Set down the records that follow in full and without changes.
*** MATERIAL SUPPLIED
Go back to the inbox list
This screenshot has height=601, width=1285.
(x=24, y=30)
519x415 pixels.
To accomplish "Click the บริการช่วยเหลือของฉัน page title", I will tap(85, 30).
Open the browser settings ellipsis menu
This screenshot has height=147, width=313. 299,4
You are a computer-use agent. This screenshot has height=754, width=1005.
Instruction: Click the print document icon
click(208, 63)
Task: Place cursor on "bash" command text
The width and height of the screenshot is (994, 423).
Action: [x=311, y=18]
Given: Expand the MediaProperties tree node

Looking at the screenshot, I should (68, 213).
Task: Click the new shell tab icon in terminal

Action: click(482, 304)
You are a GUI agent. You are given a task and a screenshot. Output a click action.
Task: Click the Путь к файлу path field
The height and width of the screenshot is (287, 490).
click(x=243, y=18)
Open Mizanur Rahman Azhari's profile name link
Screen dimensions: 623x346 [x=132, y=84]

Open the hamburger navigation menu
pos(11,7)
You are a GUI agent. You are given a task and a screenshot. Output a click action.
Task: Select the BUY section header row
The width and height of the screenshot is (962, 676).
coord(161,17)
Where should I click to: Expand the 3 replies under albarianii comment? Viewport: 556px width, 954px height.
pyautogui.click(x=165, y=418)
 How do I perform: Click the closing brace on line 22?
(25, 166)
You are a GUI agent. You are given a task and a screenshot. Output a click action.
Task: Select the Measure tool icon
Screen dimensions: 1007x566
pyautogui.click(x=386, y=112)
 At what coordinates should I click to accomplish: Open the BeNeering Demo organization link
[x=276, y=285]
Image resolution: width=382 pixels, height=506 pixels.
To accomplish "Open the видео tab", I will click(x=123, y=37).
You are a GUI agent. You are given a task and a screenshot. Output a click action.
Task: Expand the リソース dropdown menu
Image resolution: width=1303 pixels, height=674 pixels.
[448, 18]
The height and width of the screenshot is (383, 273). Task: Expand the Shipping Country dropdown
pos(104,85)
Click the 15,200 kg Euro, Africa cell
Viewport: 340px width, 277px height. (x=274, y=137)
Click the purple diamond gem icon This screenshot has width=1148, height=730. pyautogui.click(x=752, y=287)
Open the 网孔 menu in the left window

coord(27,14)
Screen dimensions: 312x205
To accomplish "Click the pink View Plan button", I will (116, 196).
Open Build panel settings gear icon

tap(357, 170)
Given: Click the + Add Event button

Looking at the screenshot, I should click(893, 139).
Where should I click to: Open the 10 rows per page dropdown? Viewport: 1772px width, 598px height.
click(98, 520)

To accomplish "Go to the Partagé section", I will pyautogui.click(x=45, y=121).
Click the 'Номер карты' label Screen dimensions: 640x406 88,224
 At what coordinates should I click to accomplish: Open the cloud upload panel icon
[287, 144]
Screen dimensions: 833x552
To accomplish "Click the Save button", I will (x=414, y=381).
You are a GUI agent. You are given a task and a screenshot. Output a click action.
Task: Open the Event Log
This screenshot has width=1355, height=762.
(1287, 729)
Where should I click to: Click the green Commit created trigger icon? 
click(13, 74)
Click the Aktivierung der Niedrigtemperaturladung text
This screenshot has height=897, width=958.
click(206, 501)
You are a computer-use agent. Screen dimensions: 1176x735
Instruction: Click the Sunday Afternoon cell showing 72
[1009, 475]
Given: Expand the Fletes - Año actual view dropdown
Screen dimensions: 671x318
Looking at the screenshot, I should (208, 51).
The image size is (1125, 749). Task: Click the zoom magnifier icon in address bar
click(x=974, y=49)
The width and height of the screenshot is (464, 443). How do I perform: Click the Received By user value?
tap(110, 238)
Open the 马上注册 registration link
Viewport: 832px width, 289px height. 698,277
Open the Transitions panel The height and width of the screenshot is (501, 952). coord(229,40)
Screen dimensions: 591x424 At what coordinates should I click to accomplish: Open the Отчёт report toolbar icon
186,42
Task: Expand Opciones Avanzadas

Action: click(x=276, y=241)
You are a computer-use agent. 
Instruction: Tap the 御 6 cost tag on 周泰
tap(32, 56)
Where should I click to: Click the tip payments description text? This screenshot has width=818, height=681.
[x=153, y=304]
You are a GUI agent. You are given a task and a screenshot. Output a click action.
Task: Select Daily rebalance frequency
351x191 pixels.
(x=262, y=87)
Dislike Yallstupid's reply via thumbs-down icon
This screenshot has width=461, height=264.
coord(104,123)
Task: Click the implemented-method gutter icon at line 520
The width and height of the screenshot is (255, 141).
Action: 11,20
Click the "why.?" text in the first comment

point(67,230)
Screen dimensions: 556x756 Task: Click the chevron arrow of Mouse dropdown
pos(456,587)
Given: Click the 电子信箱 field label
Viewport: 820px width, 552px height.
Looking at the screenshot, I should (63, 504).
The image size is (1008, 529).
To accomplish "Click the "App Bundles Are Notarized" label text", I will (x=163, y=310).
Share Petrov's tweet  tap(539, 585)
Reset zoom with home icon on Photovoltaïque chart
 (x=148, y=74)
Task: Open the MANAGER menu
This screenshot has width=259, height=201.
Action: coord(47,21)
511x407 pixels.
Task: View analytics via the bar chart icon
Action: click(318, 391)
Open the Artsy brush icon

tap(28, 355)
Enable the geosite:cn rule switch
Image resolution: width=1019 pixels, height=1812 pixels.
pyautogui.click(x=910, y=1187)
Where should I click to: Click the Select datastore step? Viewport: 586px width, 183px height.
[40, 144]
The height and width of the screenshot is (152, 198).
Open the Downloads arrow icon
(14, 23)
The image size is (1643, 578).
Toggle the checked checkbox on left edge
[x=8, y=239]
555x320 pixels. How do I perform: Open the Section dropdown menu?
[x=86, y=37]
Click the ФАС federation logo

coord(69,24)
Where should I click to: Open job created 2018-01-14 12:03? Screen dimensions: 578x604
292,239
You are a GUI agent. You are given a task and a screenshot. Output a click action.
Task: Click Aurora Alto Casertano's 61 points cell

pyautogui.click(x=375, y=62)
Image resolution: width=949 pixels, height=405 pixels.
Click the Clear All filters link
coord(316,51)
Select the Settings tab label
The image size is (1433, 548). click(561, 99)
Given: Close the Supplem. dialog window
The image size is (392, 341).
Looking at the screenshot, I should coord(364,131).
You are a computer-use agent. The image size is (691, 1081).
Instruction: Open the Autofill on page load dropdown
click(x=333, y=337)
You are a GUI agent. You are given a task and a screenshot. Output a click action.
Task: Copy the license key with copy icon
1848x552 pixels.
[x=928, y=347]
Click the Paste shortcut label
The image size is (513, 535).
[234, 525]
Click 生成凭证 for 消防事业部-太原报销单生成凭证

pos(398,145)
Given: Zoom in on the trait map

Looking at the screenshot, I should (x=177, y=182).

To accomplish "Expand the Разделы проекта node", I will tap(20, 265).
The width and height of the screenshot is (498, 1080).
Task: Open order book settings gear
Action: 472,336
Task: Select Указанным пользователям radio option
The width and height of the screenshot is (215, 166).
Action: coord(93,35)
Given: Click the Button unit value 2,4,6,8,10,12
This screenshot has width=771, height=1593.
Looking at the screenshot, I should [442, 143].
******
RESPONSE FOR THIS EXERCISE
Go back to the inbox list
This screenshot has height=601, width=1285.
(x=24, y=30)
519x415 pixels.
To accomplish "Click the บริการช่วยเหลือของฉัน page title", I will tap(85, 30).
Open the browser settings ellipsis menu
This screenshot has height=147, width=313. 299,4
You are a computer-use agent. This screenshot has height=754, width=1005.
Instruction: Click the print document icon
click(208, 63)
Task: Place cursor on "bash" command text
The width and height of the screenshot is (994, 423).
Action: [x=311, y=18]
Given: Expand the MediaProperties tree node

Looking at the screenshot, I should (68, 213).
Task: Click the new shell tab icon in terminal

Action: click(482, 304)
You are a GUI agent. You are given a task and a screenshot. Output a click action.
Task: Click the Путь к файлу path field
The height and width of the screenshot is (287, 490).
click(x=243, y=18)
Open Mizanur Rahman Azhari's profile name link
Screen dimensions: 623x346 [x=132, y=84]

Open the hamburger navigation menu
pos(11,7)
You are a GUI agent. You are given a task and a screenshot. Output a click action.
Task: Select the BUY section header row
The width and height of the screenshot is (962, 676).
coord(161,17)
Where should I click to: Expand the 3 replies under albarianii comment? Viewport: 556px width, 954px height.
pyautogui.click(x=165, y=418)
 How do I perform: Click the closing brace on line 22?
(25, 166)
You are a GUI agent. You are given a task and a screenshot. Output a click action.
Task: Select the Measure tool icon
Screen dimensions: 1007x566
pyautogui.click(x=386, y=112)
 At what coordinates should I click to accomplish: Open the BeNeering Demo organization link
[x=276, y=285]
Image resolution: width=382 pixels, height=506 pixels.
To accomplish "Open the видео tab", I will click(x=123, y=37).
You are a GUI agent. You are given a task and a screenshot. Output a click action.
Task: Expand the リソース dropdown menu
Image resolution: width=1303 pixels, height=674 pixels.
[448, 18]
The height and width of the screenshot is (383, 273). Task: Expand the Shipping Country dropdown
pos(104,85)
Click the 15,200 kg Euro, Africa cell
Viewport: 340px width, 277px height. (x=274, y=137)
Click the purple diamond gem icon This screenshot has width=1148, height=730. pyautogui.click(x=752, y=287)
Open the 网孔 menu in the left window

coord(27,14)
Screen dimensions: 312x205
To accomplish "Click the pink View Plan button", I will (116, 196).
Open Build panel settings gear icon

tap(357, 170)
Given: Click the + Add Event button

Looking at the screenshot, I should click(893, 139).
Where should I click to: Open the 10 rows per page dropdown? Viewport: 1772px width, 598px height.
click(98, 520)

To accomplish "Go to the Partagé section", I will pyautogui.click(x=45, y=121).
Click the 'Номер карты' label Screen dimensions: 640x406 88,224
 At what coordinates should I click to accomplish: Open the cloud upload panel icon
[287, 144]
Screen dimensions: 833x552
To accomplish "Click the Save button", I will (x=414, y=381).
You are a GUI agent. You are given a task and a screenshot. Output a click action.
Task: Open the Event Log
This screenshot has width=1355, height=762.
(1287, 729)
Where should I click to: Click the green Commit created trigger icon? 
click(13, 74)
Click the Aktivierung der Niedrigtemperaturladung text
This screenshot has height=897, width=958.
click(206, 501)
You are a computer-use agent. Screen dimensions: 1176x735
Instruction: Click the Sunday Afternoon cell showing 72
[1009, 475]
Given: Expand the Fletes - Año actual view dropdown
Screen dimensions: 671x318
Looking at the screenshot, I should (208, 51).
The image size is (1125, 749). Task: Click the zoom magnifier icon in address bar
click(x=974, y=49)
The width and height of the screenshot is (464, 443). How do I perform: Click the Received By user value?
tap(110, 238)
Open the 马上注册 registration link
Viewport: 832px width, 289px height. 698,277
Open the Transitions panel The height and width of the screenshot is (501, 952). coord(229,40)
Screen dimensions: 591x424 At what coordinates should I click to accomplish: Open the Отчёт report toolbar icon
186,42
Task: Expand Opciones Avanzadas

Action: click(x=276, y=241)
You are a computer-use agent. 
Instruction: Tap the 御 6 cost tag on 周泰
tap(32, 56)
Where should I click to: Click the tip payments description text? This screenshot has width=818, height=681.
[x=153, y=304]
You are a GUI agent. You are given a task and a screenshot. Output a click action.
Task: Select Daily rebalance frequency
351x191 pixels.
(x=262, y=87)
Dislike Yallstupid's reply via thumbs-down icon
This screenshot has width=461, height=264.
coord(104,123)
Task: Click the implemented-method gutter icon at line 520
The width and height of the screenshot is (255, 141).
Action: 11,20
Click the "why.?" text in the first comment

point(67,230)
Screen dimensions: 556x756 Task: Click the chevron arrow of Mouse dropdown
pos(456,587)
Given: Click the 电子信箱 field label
Viewport: 820px width, 552px height.
Looking at the screenshot, I should (63, 504).
The image size is (1008, 529).
To accomplish "Click the "App Bundles Are Notarized" label text", I will (x=163, y=310).
Share Petrov's tweet  tap(539, 585)
Reset zoom with home icon on Photovoltaïque chart
 (x=148, y=74)
Task: Open the MANAGER menu
This screenshot has width=259, height=201.
Action: coord(47,21)
511x407 pixels.
Task: View analytics via the bar chart icon
Action: click(318, 391)
Open the Artsy brush icon

tap(28, 355)
Enable the geosite:cn rule switch
Image resolution: width=1019 pixels, height=1812 pixels.
pyautogui.click(x=910, y=1187)
Where should I click to: Click the Select datastore step? Viewport: 586px width, 183px height.
[40, 144]
The height and width of the screenshot is (152, 198).
Open the Downloads arrow icon
(14, 23)
The image size is (1643, 578).
Toggle the checked checkbox on left edge
[x=8, y=239]
555x320 pixels. How do I perform: Open the Section dropdown menu?
[x=86, y=37]
Click the ФАС federation logo

coord(69,24)
Where should I click to: Open job created 2018-01-14 12:03? Screen dimensions: 578x604
292,239
You are a GUI agent. You are given a task and a screenshot. Output a click action.
Task: Click Aurora Alto Casertano's 61 points cell

pyautogui.click(x=375, y=62)
Image resolution: width=949 pixels, height=405 pixels.
Click the Clear All filters link
coord(316,51)
Select the Settings tab label
The image size is (1433, 548). click(561, 99)
Given: Close the Supplem. dialog window
The image size is (392, 341).
Looking at the screenshot, I should coord(364,131).
You are a computer-use agent. The image size is (691, 1081).
Instruction: Open the Autofill on page load dropdown
click(x=333, y=337)
You are a GUI agent. You are given a task and a screenshot. Output a click action.
Task: Copy the license key with copy icon
1848x552 pixels.
[x=928, y=347]
Click the Paste shortcut label
The image size is (513, 535).
[234, 525]
Click 生成凭证 for 消防事业部-太原报销单生成凭证

pos(398,145)
Given: Zoom in on the trait map

Looking at the screenshot, I should (x=177, y=182).

To accomplish "Expand the Разделы проекта node", I will tap(20, 265).
The width and height of the screenshot is (498, 1080).
Task: Open order book settings gear
Action: 472,336
Task: Select Указанным пользователям radio option
The width and height of the screenshot is (215, 166).
Action: coord(93,35)
Given: Click the Button unit value 2,4,6,8,10,12
This screenshot has width=771, height=1593.
Looking at the screenshot, I should [442, 143].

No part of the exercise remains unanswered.